## EXTRACTED INFORMATION

-*-*-

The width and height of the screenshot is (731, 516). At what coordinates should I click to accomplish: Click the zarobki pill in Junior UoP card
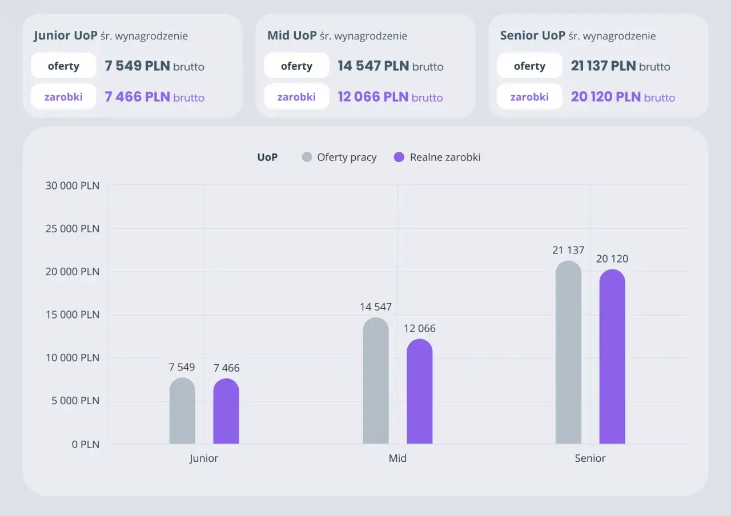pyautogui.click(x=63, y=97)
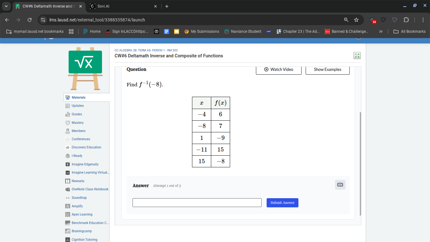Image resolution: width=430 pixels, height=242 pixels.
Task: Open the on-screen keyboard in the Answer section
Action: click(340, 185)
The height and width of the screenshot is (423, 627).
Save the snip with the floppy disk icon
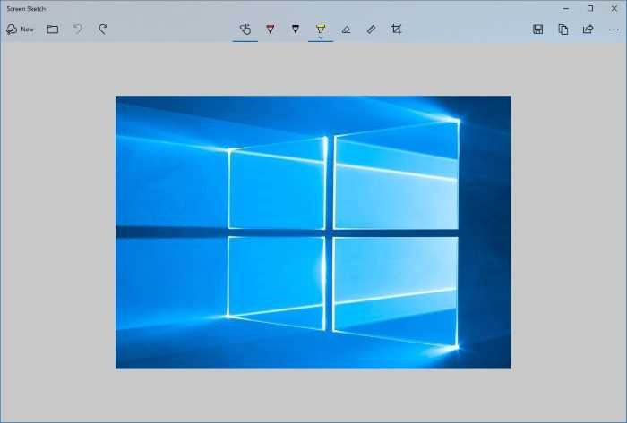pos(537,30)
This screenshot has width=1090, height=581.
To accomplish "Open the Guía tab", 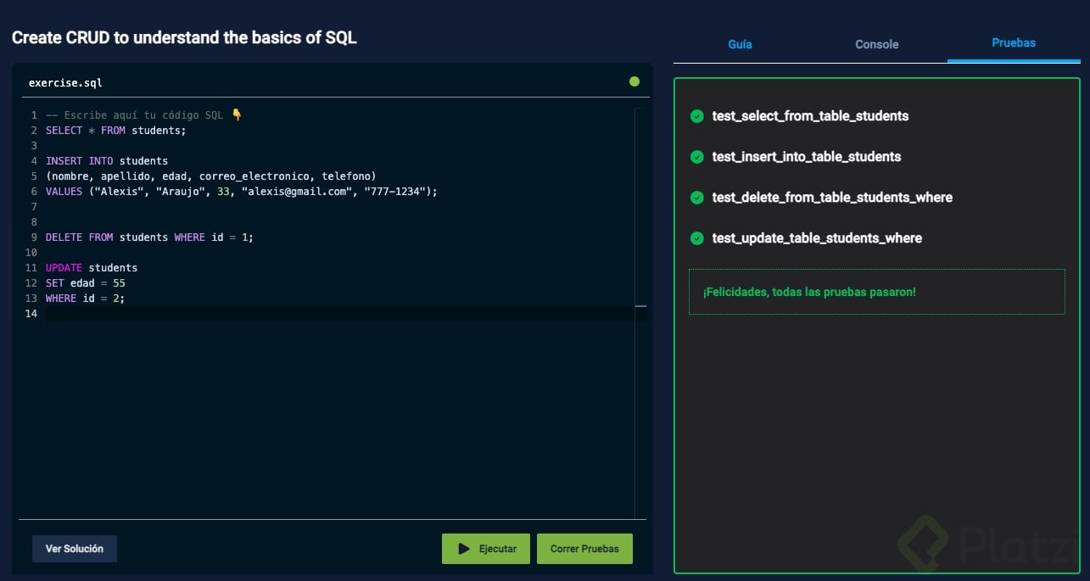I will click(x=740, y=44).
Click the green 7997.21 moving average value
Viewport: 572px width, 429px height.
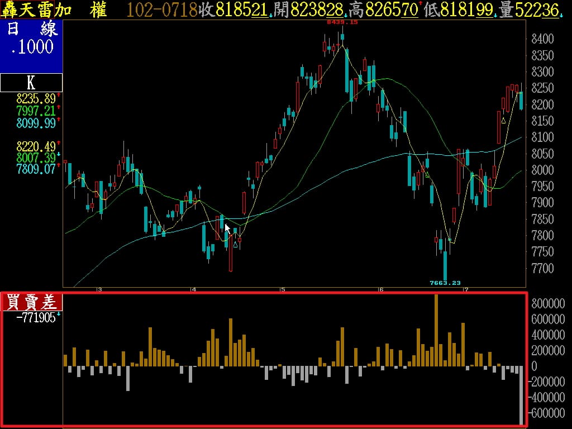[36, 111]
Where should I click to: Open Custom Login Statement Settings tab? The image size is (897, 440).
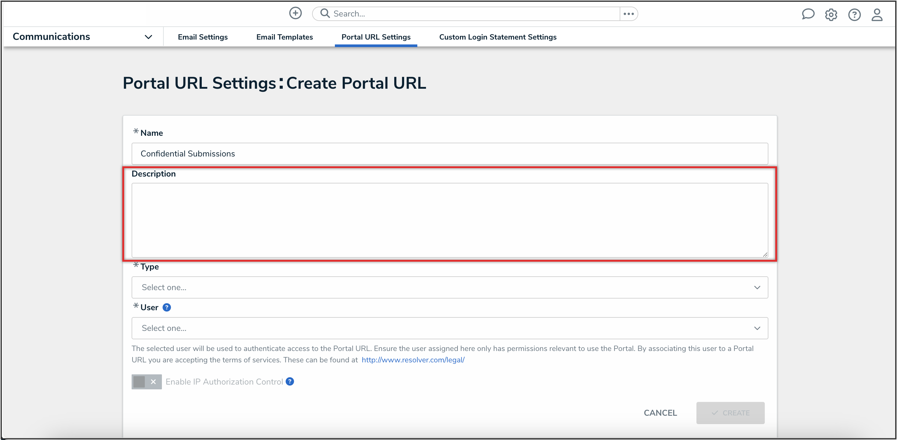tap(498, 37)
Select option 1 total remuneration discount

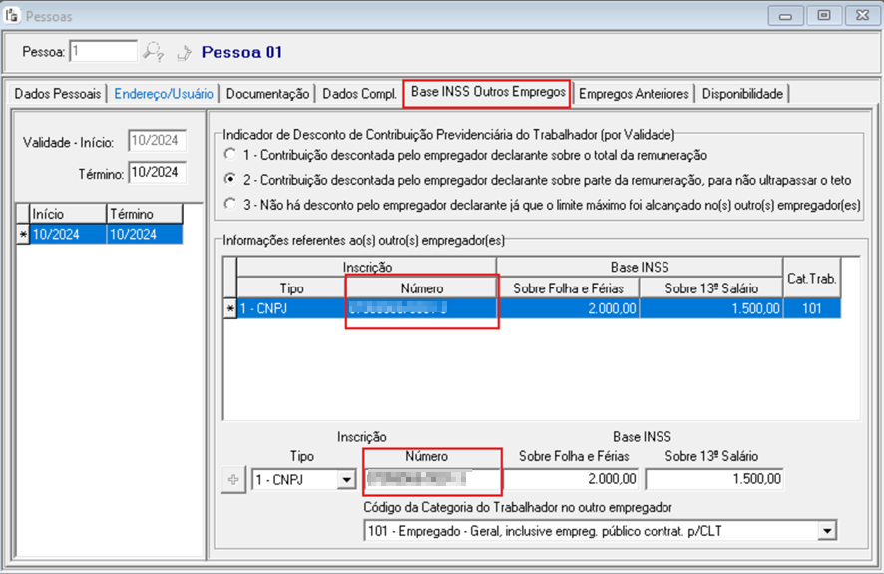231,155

-*-*-

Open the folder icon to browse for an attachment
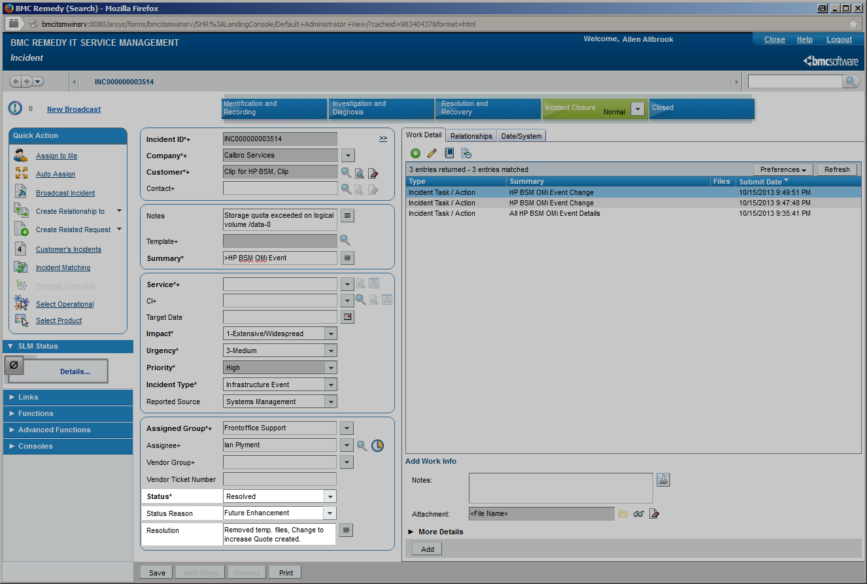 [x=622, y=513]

-*-*-

## WRITTEN PROBLEM
Format the stretch of lines from the one containing "Open the folder" through the one containing "[x=622, y=513]" as a two-column CSV with the headers instruction and click_point. Give one row for each line pair, with the instruction text and its answer each in a single quoted field, line breaks turned into spaces, and pictures left out.

## FINAL RESULT
instruction,click_point
"Open the folder icon to browse for an attachment","[x=622, y=513]"